[Pixel coordinate grounding data]
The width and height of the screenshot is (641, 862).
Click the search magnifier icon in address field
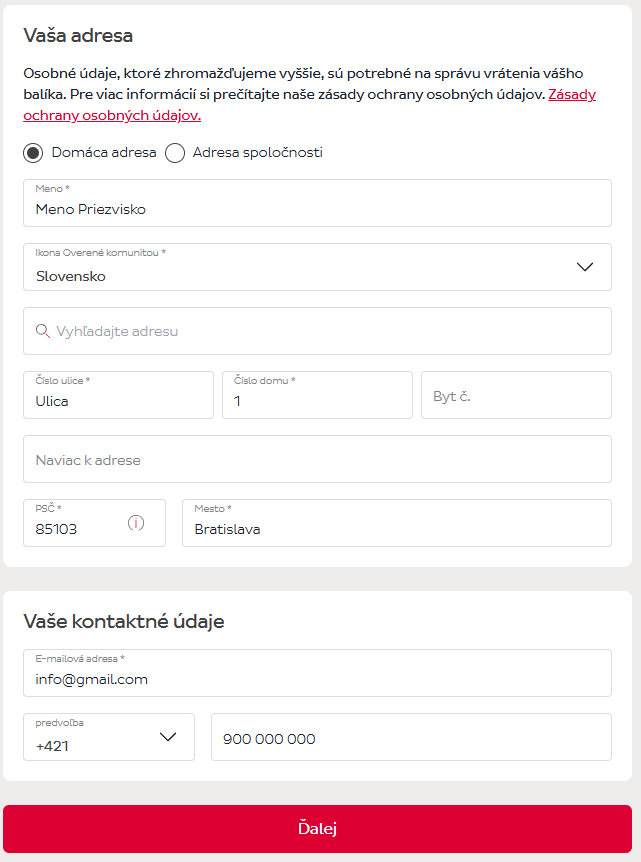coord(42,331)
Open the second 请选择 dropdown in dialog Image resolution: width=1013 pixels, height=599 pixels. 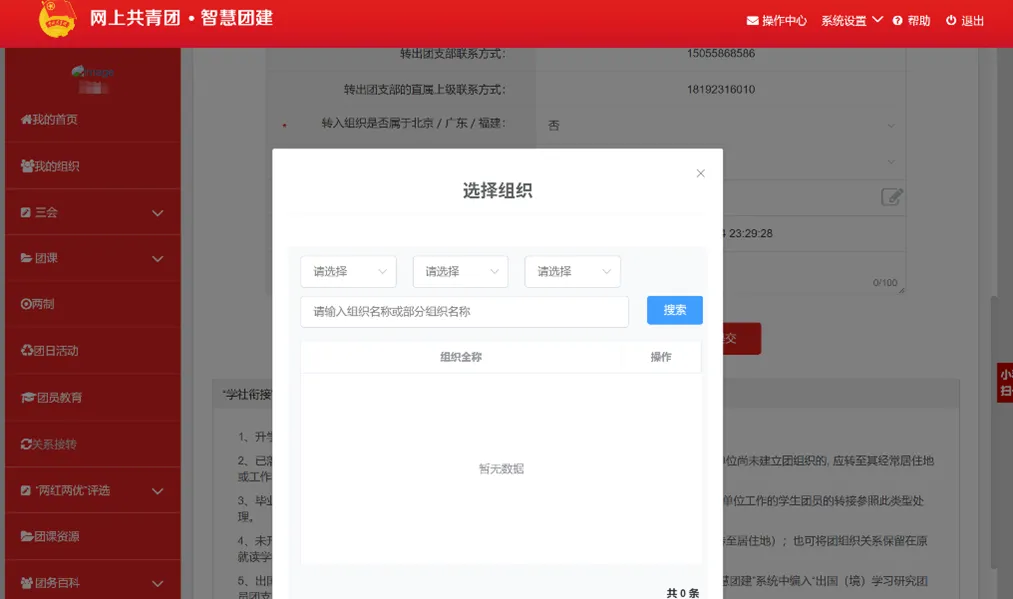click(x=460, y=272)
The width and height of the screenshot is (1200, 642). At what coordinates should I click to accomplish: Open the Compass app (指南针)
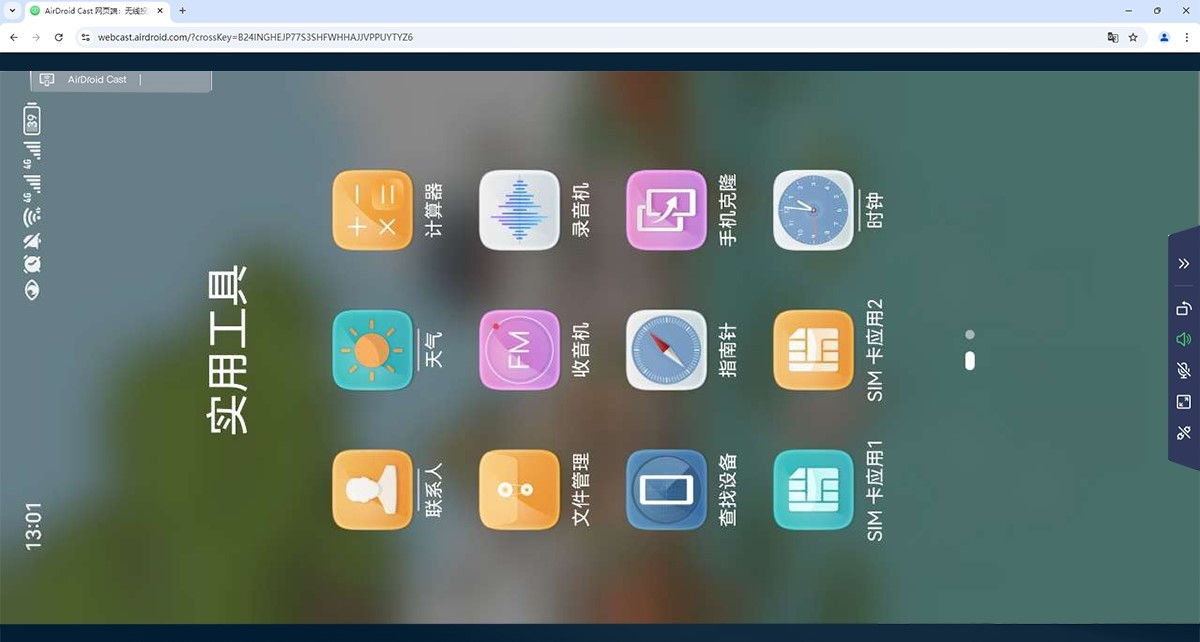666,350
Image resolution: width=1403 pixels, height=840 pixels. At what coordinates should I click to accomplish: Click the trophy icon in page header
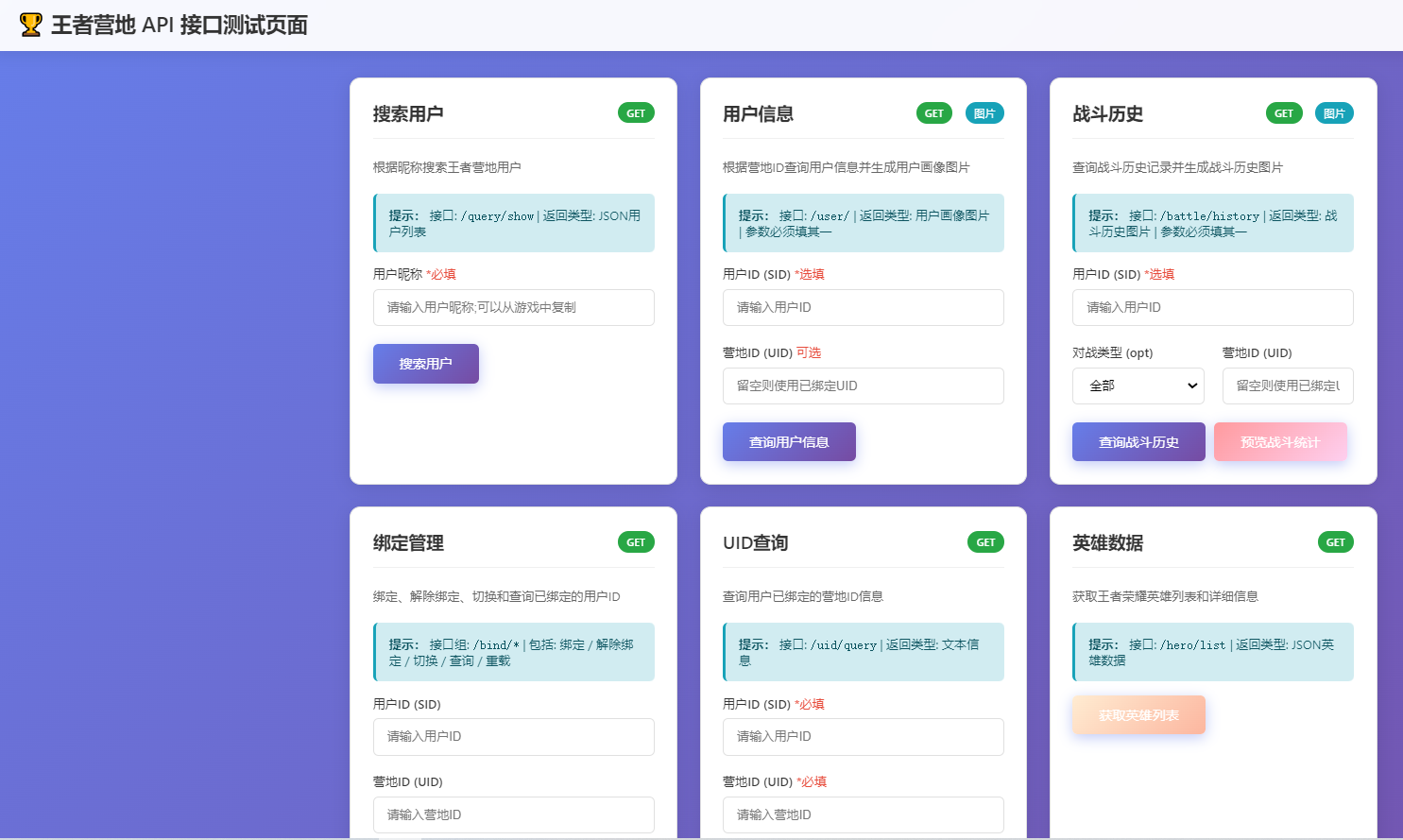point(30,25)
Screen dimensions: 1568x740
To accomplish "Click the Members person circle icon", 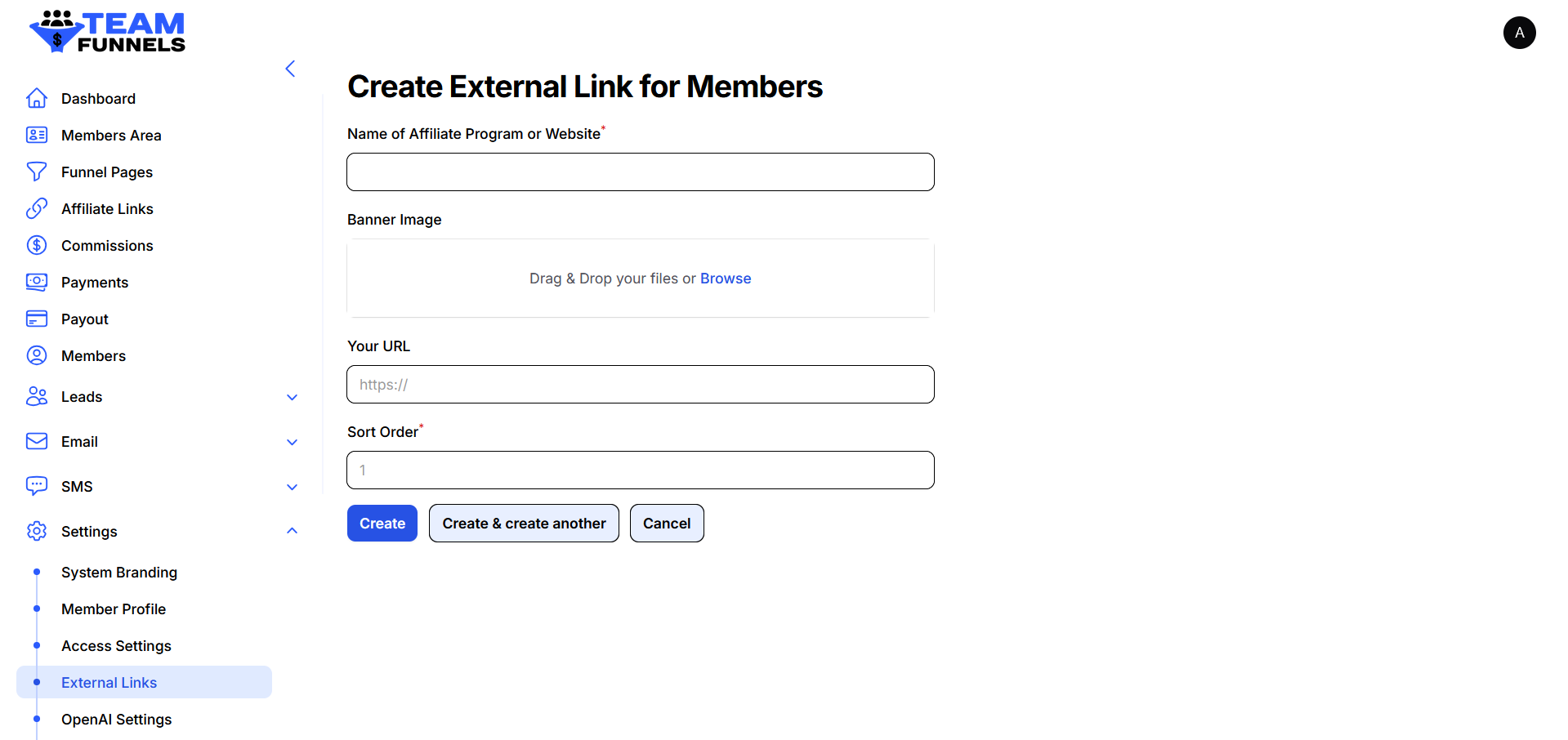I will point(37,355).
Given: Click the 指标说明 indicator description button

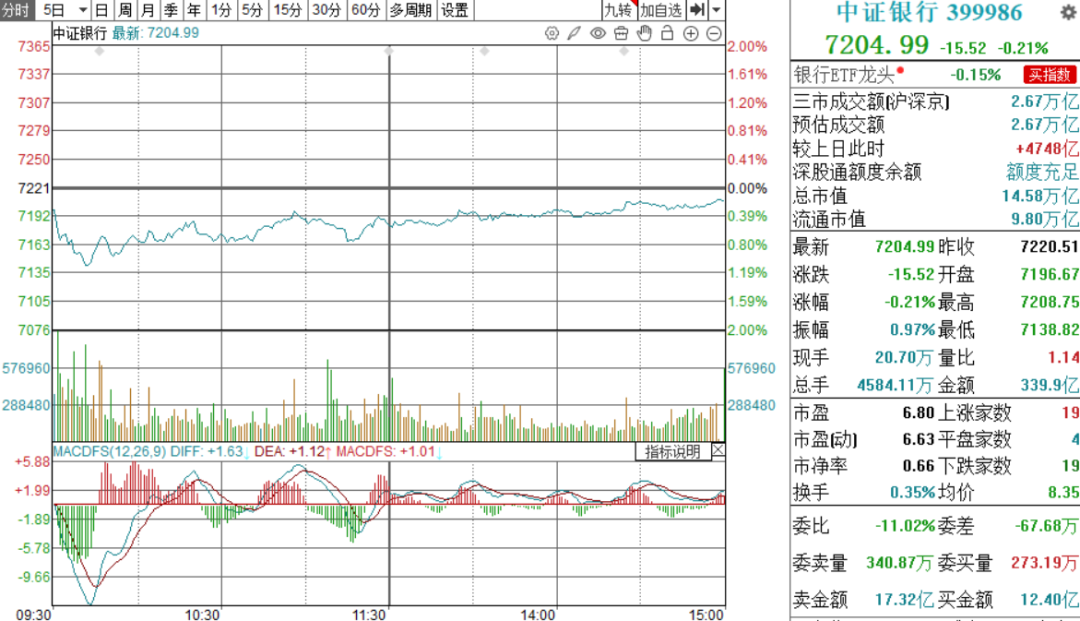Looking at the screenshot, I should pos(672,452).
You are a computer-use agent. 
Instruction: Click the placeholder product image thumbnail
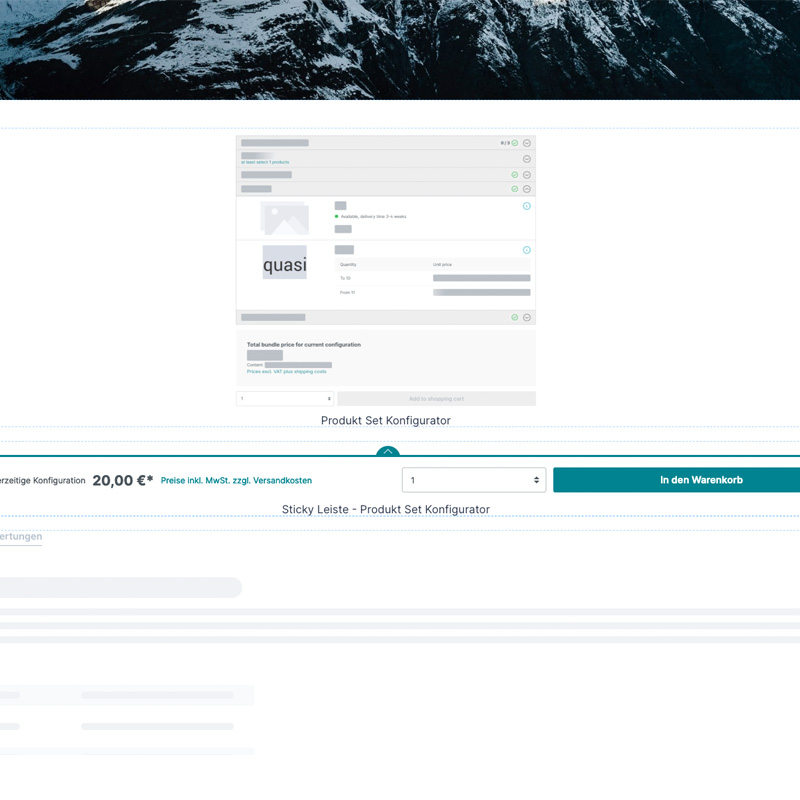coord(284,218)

» **Exercise aim**
Take the line with "Instruction: Click the" as the first line and the last line of the records above as the final one; reproduce exactly the lines between them, both included, without pictures.

» **Task answer**
Instruction: Click the placeholder product image thumbnail
coord(284,218)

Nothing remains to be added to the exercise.